A doctor tells you you have a large tumour that needs surgery, but the hospital then introduces you to Les from accounts to say “nah, probably just a bit of wind”
But with the rise of social media echo-chambers, along with the biasses preferred by many people in their other media, the “other side” can to many people appear extreme for being rarely seen or heard. That in turn creates an emotional reaction when the BBC includes the other side in its reporting, compared to the less impactful reporting of the background noise agreement with “my side” that people presume to be truth or mainstream even when it is not.
By offering everyone a platform and offering no opinion of its own, the BBC seeks to adhere to its charter and ethos. But in a country that is highly divided, and that is split along many lines, such lack of bias may make the Beeb appear even more biassed to many viewers.
Worse still, this now puts impartiality and accuracy into conflict.
Impartiality v Accuracy
The BBC Charter Agreement says it should do all it can “to ensure that controversial subjects are treated with due accuracy and impartiality” in its news and other output dealing with matters of political or industrial controversy.
The problem is that sometimes the truth is controversial. To understand the BBC’s conflicting motives, one need only look at climate change.
Climate Change is real. Climate Change is also man made. Scientific research over many decades has arrived at this conclusion. But climate change is controversial too, because it requires policy responses that some people or companies don’t like.
To maintain impartiality, and also access to politicians who don’t like climate change but are needed for other stories too, the BBC has thus stuck to its platforming of both sides.
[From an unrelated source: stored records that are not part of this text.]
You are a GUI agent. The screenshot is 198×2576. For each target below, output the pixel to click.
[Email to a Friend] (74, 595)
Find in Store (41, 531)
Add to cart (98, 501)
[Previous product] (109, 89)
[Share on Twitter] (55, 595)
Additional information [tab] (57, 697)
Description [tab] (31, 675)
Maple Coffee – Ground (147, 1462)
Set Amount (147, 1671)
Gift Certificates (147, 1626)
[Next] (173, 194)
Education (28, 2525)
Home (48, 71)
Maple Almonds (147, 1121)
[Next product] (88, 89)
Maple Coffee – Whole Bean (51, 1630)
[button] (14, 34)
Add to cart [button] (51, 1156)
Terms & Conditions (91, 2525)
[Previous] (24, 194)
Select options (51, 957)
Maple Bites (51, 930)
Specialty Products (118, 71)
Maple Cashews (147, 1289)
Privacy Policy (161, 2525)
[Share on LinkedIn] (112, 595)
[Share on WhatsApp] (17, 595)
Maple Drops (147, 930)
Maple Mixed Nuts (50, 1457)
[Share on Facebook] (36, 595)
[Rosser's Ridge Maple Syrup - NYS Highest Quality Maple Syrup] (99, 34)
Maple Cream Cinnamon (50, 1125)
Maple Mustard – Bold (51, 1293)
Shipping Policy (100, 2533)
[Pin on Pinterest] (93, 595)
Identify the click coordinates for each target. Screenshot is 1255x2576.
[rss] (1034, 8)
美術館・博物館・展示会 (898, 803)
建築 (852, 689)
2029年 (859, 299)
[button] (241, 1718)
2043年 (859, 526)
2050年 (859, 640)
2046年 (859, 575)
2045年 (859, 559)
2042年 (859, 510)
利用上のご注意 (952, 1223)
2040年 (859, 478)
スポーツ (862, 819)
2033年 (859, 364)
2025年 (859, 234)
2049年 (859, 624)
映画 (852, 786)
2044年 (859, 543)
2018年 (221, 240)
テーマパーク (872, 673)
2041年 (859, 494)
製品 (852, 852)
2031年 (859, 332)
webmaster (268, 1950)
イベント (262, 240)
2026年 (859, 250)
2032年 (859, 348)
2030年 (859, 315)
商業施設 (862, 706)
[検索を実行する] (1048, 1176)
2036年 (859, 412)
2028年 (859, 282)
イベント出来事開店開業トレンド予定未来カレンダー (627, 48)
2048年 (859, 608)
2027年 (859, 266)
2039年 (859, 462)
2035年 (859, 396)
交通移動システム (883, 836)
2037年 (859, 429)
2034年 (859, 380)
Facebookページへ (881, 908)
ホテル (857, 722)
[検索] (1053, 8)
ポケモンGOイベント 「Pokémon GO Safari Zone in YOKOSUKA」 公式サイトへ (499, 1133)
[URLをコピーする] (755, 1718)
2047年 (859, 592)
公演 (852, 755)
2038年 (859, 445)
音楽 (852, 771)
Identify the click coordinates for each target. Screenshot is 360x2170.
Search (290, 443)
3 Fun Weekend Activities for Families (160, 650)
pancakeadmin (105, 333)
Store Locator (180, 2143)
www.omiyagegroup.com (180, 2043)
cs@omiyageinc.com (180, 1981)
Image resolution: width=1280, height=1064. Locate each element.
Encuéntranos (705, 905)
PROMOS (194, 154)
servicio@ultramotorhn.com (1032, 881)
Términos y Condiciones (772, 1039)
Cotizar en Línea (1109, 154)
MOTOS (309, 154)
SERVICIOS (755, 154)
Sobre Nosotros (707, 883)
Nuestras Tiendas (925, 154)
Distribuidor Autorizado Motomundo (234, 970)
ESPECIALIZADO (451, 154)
The problem with this is that it pits lies against truth as equals. This is a bit like if you have a colonoscopy and the doctor tells you you have a large tumour that needs surgery, but the hospital then introduces you to Les from accounts to say “nah, probably just a bit of wind or a dodgy curry.”
That matters. Certain newspapers, broadcasters and websites have sponsorship or other incentives to deny climate change, so they lie.
Their readers might genuinely therefore believe climate change is not real, while at the same time, politicians have an obvious incentive to appeal to readers who are also voters.
So the BBC is faced with a motivational quandary. It must choose between being innacurate or being biassed, which in turn puts access at risk and thus endangers future accuracy on other news.
Unless of course, everyone stops lying.
Or the BBC is given power to subpoena MPs.